Irrational Resistance to Gold Continues to Dominate Group-Think

Precious Metals:

The Naysayers are Getting Louder and Louder

An irrational, impervious-to-facts group-think mentality continues to dominate “mainstream” U.S. investment advisors and planners. But, we shouldn’t complain.
The prevailing flood of disastrously wrong mainstream advice is one of the reasons Independent Living News continues to be the country’s largest and fastest growing financial and self-reliance intelligence advisory.
Most “investment advisors” remain firmly entrenched in the now-broken investment model of the past three decades of debt-driven consumption. Most appear unaware that market forces are slowly crushing the money-creation prosperity on which their know-how is based.
When Smart People
Wrap Their Heads around a Broken Model
Consider the much-ballyhooed Orlando-based investment firm Resource Consulting Group. Its leader, Kimberly Sterling, has been a darling of the establishment media.

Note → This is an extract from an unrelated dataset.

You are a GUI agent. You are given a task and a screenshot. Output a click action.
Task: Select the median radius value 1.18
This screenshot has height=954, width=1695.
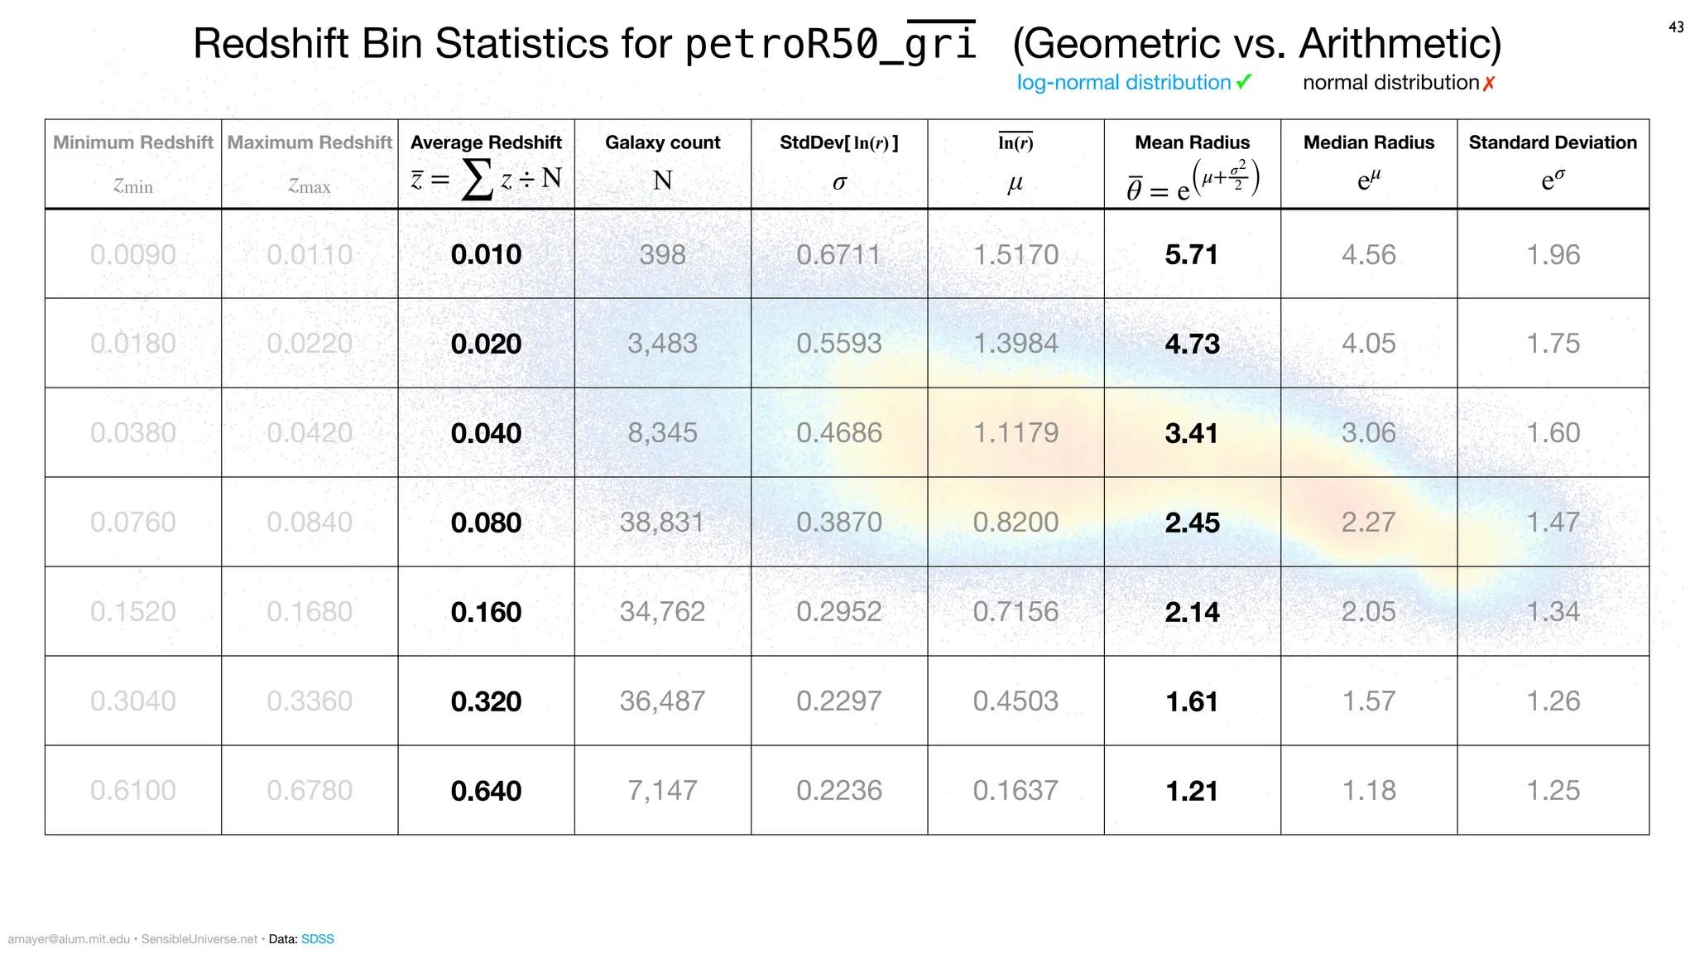(1369, 791)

Her specialty is being a financial advisor to some of the nation’s most prominent doctors and sports celebrities.
Sterling was front and center in an Orlando Sentinel article – widely picked up in financial pages of newspapers all over the country – which ran up the tattered flag of mainstream financial planners who continue to “pooh pooh” investing in gold and silver.
The article states: “At least one-third of Kimberly Sterling’s clients have sought her advice in the past year about gold. The Orlando financial planner has successfully discouraged all but one of them from doing so. That one investor insisted on having some gold in his portfolio, she said, despite her warnings. Eventually she referred him to a gold commodities exchange-traded fund that has done well during the metal’s decade-long run-up in price. But her firm, Resource Consulting Group, still wouldn’t buy it; it would only make the referral.”
Sterling’s “buy-the-damn-gold-yourself” reaction comes as no surprise. If you’ve ever tried to convince your broker to get you into gold and got a lot of bugle-oil about it being a bad idea, you are probably not surprised at the haughtiness Kimberly Sterling’s gold inquirers routinely encounter!
Irrational Group-Think vs. the Facts
We bring this up not to pick on Kimberly Sterling, but to demonstrate the irrational group-think that seeps into the thinking of very smart, very successful people.
Unfortunately, all the intelligence in the world won’t help you if your strategic mind is still locked into an economic model that is no longer operative.
Not to pick nits, but a cursory review of Sterling’s website unveiled a 2005 paper on how to properly invest in to the then-booming real estate sector. Among Sterling’s brainstorms was for her flock to sink money into Real Estate Investment Trusts. Another gem was a suggestion that her clients get into “managed pool” and other “instruments” designed to cash in on the real estate boom.
We did not find evidence that Sterling told her investors to evacuate REITs before the carnage (which appears to be far from over). But it hardly matters, as people who understand economics like Peter Schiff correctly labeled real estate a dangerous bubble well before she was encouraging her hapless clients to jump into the market.
Recent developments concerning precious metals are worth mentioning given the impervious-to-facts mentality of so many financial advisors who continue to insist gold is a lousy investment:
  • Central banks have become net buyers of gold for the first time in decades.
  • After publicly trashing gold, even pro-Obama leftist George Soros quietly doubled his already significant position in the precious metal. The publicity-loving Mr. Soros has chosen to go on “silent running” when it comes to media inquiries about his major new gold position.
Probably one of our proudest moments came at the depths of the 2008 deleveraging panic — a global margin call of financial institutions. As both good and bad assets (including gold and silver) were desperately dumped into the market in a massive value-killing flood, virtually all asset classes crashed.
The Independent Living News editorial team correctly diagnosed the 2008 incident on the spot – not as a deflationary plunge, but as a massive deleveraging episode with deflationary symptoms. And just as we predicted, the Federal Reserve and government stepped in to prop up the market with trillions of dollars in new money and guarantees.
Meanwhile, one of our competitors who had been beating his chest about a deflationary collapse went so far as to tell his readers to sell the U.S. stock market “short” when it was already very near its bottom in March 2009. Big mistake.
At the height of the crisis when the dollar shot up during the global liquidation event, we advised Independent Living News subscribers in October 2008 to buy at what later proved to be the exact bottom. We titled the front-page feature article “Battered Gold and Silver Market Poised for Dramatic Comeback.”
Sure enough, aside from artificially-pumped-up U.S. government bonds and the dollar, gold was the only major asset class to emerge in 2008 with a gain (6%). Those who bought gold during the deleveraging panic of 2008 are now smartly up 50 to 60%. Those who bought silver are up over 100%!
When will the “mainstream” financial group-thinkers wake up and start recommending gold? We’re not sure, but it will probably be a time to start lightening up on our holdings!